--- WORK TO DO ---
Find every line in the entries below that contains the word "section" and copy each one in full. Case counts.

◇ ◇ ◇ ◇

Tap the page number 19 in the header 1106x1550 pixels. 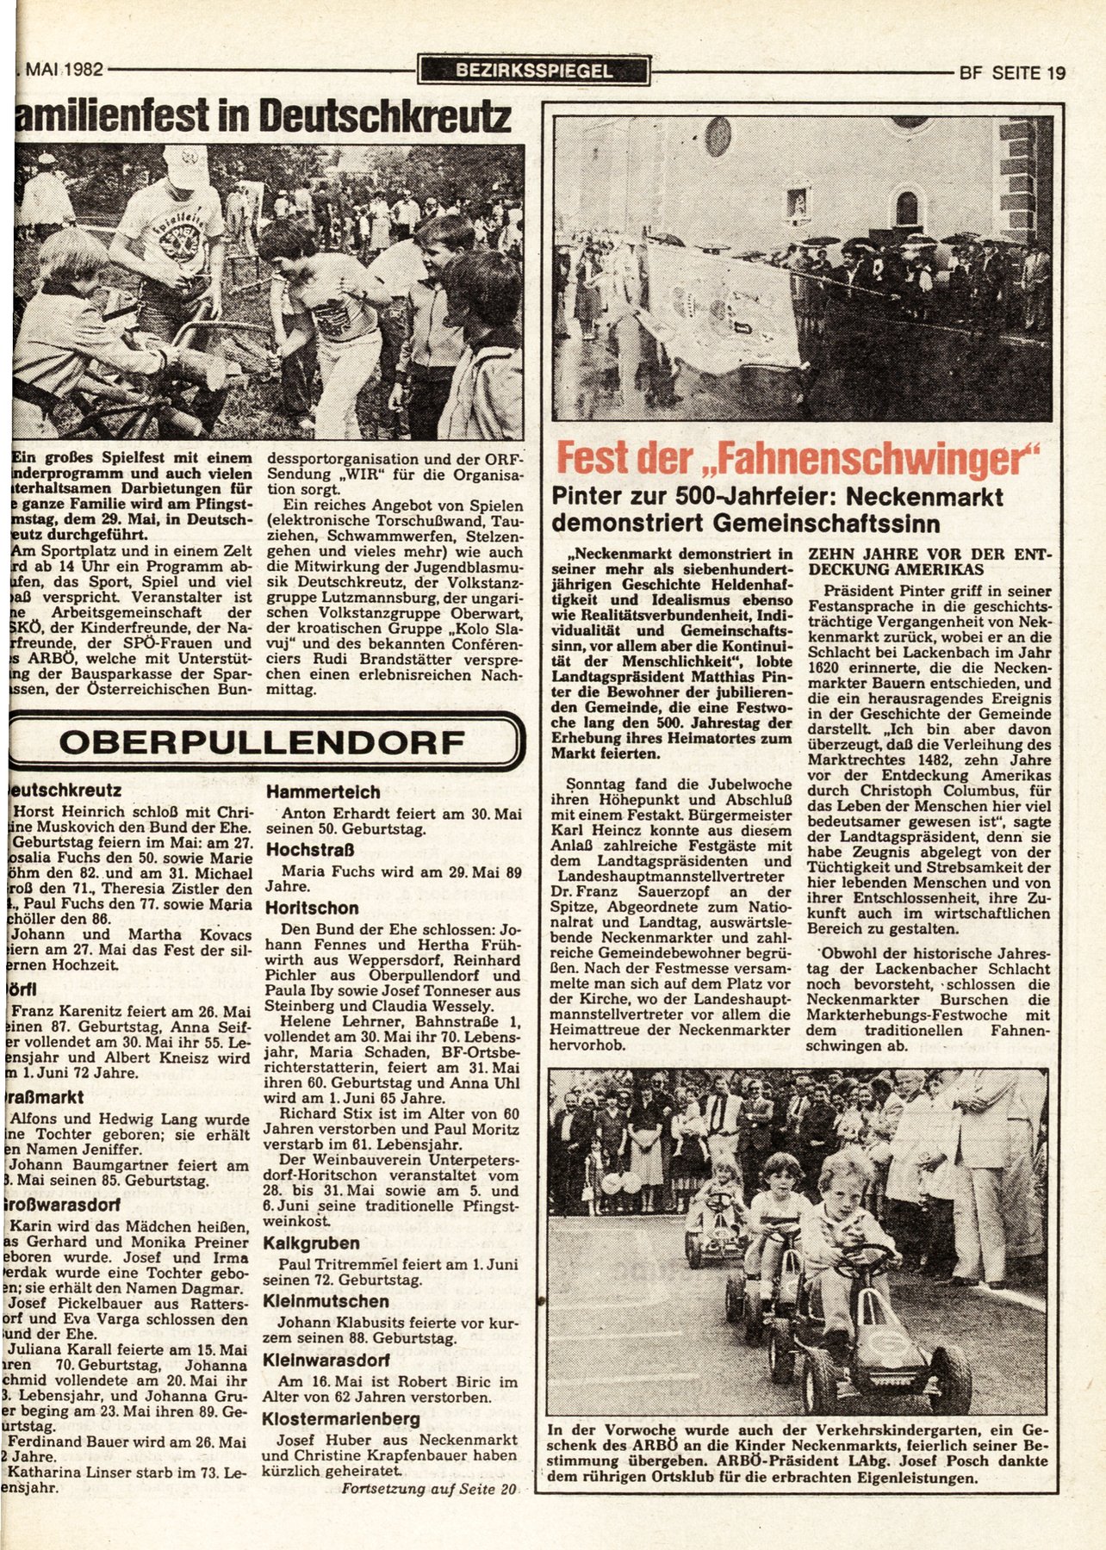pos(1056,72)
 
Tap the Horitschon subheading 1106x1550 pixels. pos(311,908)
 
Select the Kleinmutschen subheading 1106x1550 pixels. pos(327,1300)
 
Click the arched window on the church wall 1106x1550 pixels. pos(906,208)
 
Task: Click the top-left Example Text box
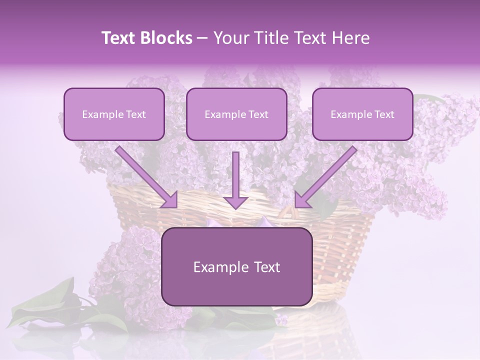[x=114, y=114]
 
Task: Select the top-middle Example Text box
[x=236, y=114]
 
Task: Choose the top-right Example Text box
[x=362, y=114]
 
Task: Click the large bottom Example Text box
[x=237, y=266]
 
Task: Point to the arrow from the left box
[x=145, y=175]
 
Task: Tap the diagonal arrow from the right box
[x=328, y=175]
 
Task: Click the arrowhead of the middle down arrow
[x=236, y=202]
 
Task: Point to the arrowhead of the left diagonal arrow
[x=170, y=200]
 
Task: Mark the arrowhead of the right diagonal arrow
[x=302, y=200]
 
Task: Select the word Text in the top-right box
[x=384, y=114]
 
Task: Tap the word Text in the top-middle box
[x=258, y=114]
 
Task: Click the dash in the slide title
[x=202, y=38]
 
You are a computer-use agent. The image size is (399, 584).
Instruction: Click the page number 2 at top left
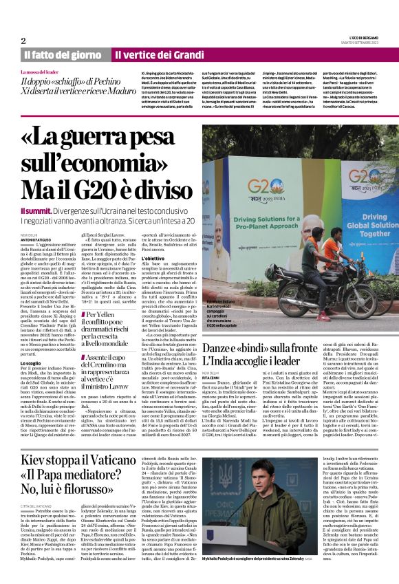[x=23, y=41]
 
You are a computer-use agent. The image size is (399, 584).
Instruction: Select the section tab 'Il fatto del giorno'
[x=63, y=54]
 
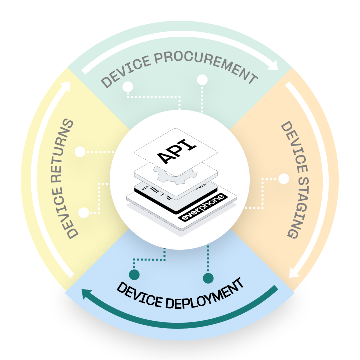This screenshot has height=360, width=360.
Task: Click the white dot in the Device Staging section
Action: pos(284,178)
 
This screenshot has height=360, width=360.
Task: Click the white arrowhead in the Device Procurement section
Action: pos(274,66)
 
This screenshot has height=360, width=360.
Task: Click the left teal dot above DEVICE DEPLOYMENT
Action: pos(134,274)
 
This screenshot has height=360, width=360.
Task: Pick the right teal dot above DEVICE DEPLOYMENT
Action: pos(208,278)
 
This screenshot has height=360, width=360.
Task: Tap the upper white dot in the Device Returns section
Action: pos(80,152)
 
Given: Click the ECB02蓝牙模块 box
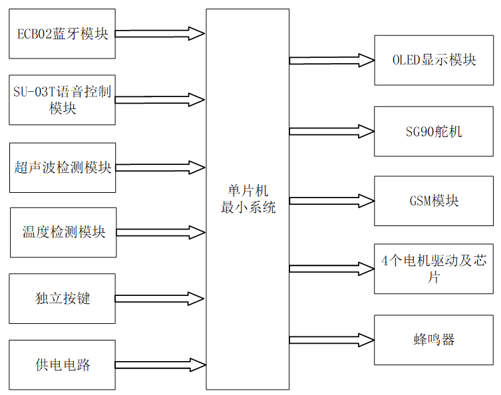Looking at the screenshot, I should pyautogui.click(x=62, y=34).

◇ ◇ ◇ ◇

--- TASK RESPONSE ---
Instruction: Select the section tab 'Il fatto del giorno'
Task: Click the white dot in the Device Staging section
Task: Click the white arrowhead in the Device Procurement section
Task: Tap the upper white dot in the Device Returns section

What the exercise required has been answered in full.